The UK's top 100 companies have a group pension scheme deficit of GBP36 billion despite record contributions during the year, a study by actuarial consultants Lane Clark & Peacock (LP&C) has found.
Despite a record 12% increase in employer contributions to GBP12.5 billion in 2005, along with stock market growth, the combined pension fund deficit of all FTSE 100 companies fell by only GBP1 billion to GBP36 billion in the year to July, the report says.
The volatility of the markets saw the deficit reach GBP54 billion in January and then fall to GBP29 billion in April before settling at GBP36 billion in July. Nevertheless, the report predicts that the companies remain on track to clear their deficits by 2012.
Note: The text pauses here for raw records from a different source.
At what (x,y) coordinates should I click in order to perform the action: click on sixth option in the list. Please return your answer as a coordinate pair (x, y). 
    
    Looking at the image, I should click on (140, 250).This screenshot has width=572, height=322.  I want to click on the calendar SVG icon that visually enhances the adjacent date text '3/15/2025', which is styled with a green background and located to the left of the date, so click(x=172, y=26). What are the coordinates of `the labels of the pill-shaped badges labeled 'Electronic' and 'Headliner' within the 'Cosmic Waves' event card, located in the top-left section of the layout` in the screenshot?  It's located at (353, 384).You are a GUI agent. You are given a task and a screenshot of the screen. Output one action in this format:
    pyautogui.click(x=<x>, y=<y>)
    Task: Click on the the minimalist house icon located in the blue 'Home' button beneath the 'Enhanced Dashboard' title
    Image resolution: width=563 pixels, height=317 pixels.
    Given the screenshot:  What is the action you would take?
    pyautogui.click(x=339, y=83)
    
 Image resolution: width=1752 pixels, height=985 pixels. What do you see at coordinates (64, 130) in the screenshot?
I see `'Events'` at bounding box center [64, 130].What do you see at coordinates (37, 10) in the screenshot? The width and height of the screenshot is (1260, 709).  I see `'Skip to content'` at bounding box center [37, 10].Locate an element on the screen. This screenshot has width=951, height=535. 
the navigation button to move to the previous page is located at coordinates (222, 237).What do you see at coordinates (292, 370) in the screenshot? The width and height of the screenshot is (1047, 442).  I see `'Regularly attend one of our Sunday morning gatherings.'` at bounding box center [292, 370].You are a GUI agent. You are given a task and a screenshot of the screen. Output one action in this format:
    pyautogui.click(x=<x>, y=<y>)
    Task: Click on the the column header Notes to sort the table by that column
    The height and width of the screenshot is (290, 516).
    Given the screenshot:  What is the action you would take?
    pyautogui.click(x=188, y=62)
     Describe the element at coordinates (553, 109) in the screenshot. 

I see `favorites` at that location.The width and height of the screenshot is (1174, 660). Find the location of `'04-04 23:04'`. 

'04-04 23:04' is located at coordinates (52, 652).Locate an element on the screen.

HSBC’s GBP1.3 billion and Royal Dutch Shell’s GBP702 million were the largest contributions. Just five of the top 100 companies recorded a pension scheme accounting surplus: Associated British Foods, Gallaher Group, Johnson Matthey, Old Mutual and Schroders.
Three companies were said to have a pension deficit equivalent to or at 30% of their market value, which were British Airways, BAE Systems and ICI.
LP&C also said the majority of Britain’s 100 biggest companies will shut their final salary pension schemes to their current workforce as well as new members within six years.
So far Rentokil Initial is the only one to have closed its gold-plated scheme to existing employees and LPC predicts that many more will follow suit before 2012 in a bid to cut the growing pension costs.